This repository contains the code for the ISSTA'21 paper Attack as Defense: Characterizing Adversarial Examples using Robustness.
The experiment environment is based on the baseline, https://github.com/rfeinman/detecting-adversarial-samples ("Detecting Adversarial Samples from Artifacts", Feinman et al. 2017).
We implemented 'Attack as Defense' based on this repo.
Req:
Foolbox == 1.8.0
/attack_method, attack methods code, from Foolbox.
/data, samples and models
/results, output results
/scripts, scripts that users will run
Follow the baseline, all of the scripts for running the various parts of the code are located in the scripts/ subfolder.
In this repo, we will show how to run 'attack as defense' method on the MNIST dataset.
We provide a natural trained model in the data folder so user do not need to train a new model, the training steps are followed the baseline repo. We also provide the adversarial examples generate by the baseline, for C&W attack, as the baseline has not provide this part of the attack code yet, so we used the Foolbox tool with default parameters to generate these examples.
CUDA_VISIBLE_DEVICES=XX python attack_iter_generate.py -a BIM -i fgsm
where <-a>
defines the attack methods used for defense,
and <i>
defines the input data.
After executing this code, we can generate the BIM attack costs of fgsm examples.
User can use the scripts bash attack_iter_generate.sh
to generate adversarial and benign samples attack costs automatically.

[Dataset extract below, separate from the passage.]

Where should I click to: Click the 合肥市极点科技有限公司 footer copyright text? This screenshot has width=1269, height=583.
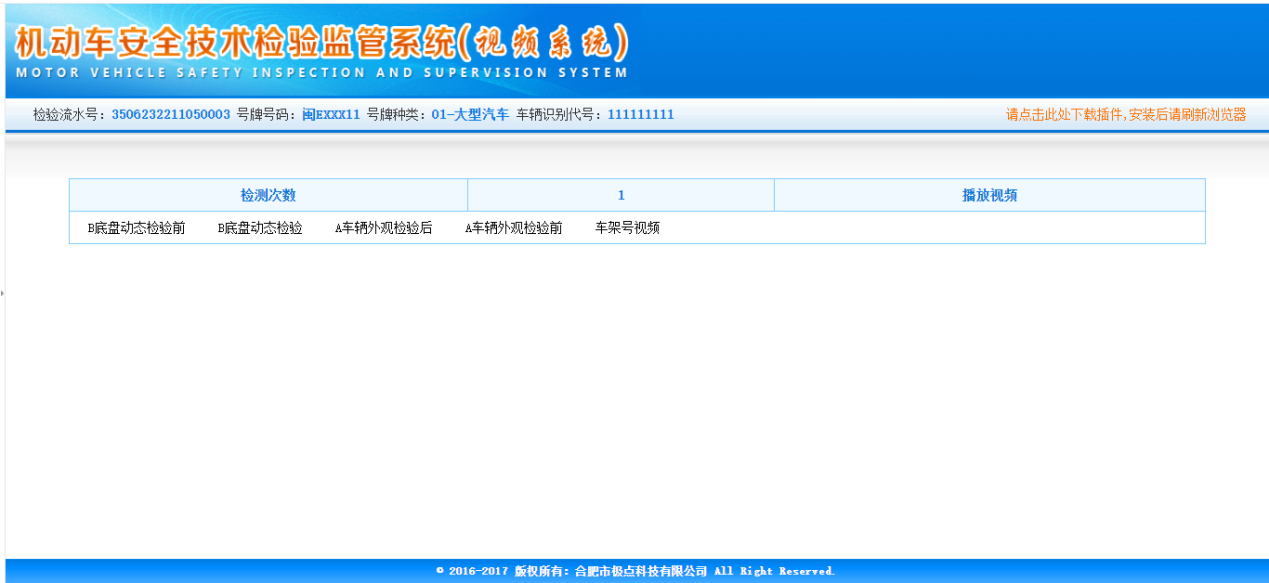[634, 572]
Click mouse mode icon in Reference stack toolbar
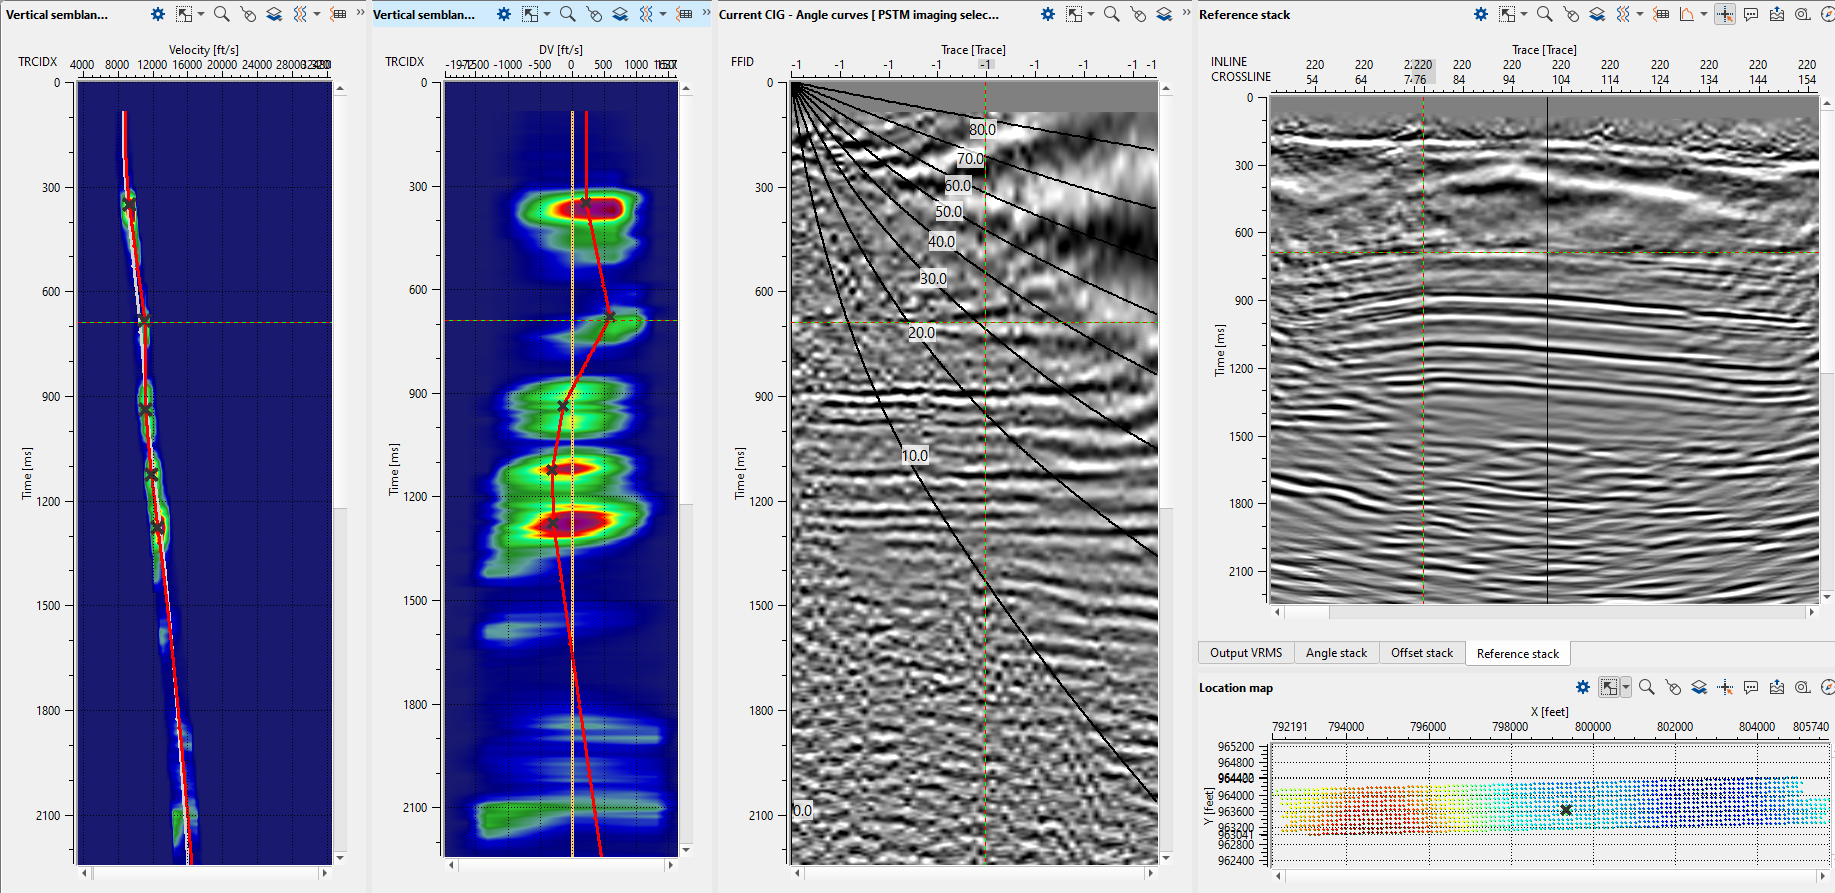The image size is (1835, 893). pos(1571,14)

CUDA_VISIBLE_DEVICES=XX python attack_iter_generate.py -a BIM -i benign
User can use the scripts bash attack_iter_generate.sh
to generate adversarial and benign samples attack costs automatically.
python calc_auc.py -a BIM
where <-a>
defines the attack methods used for defense.
The code contains two detection methods, k-nn based detector and z-score based detector.
CUDA_VISIBLE_DEVICES=XX python attack_as_defense_detector.py -d knn -a BIM --init
CUDA_VISIBLE_DEVICES=XX python attack_as_defense_detector.py -d zscore -a BIM
For the first time to execute it, please add the --init
parameter,
which generates the training set for the detection.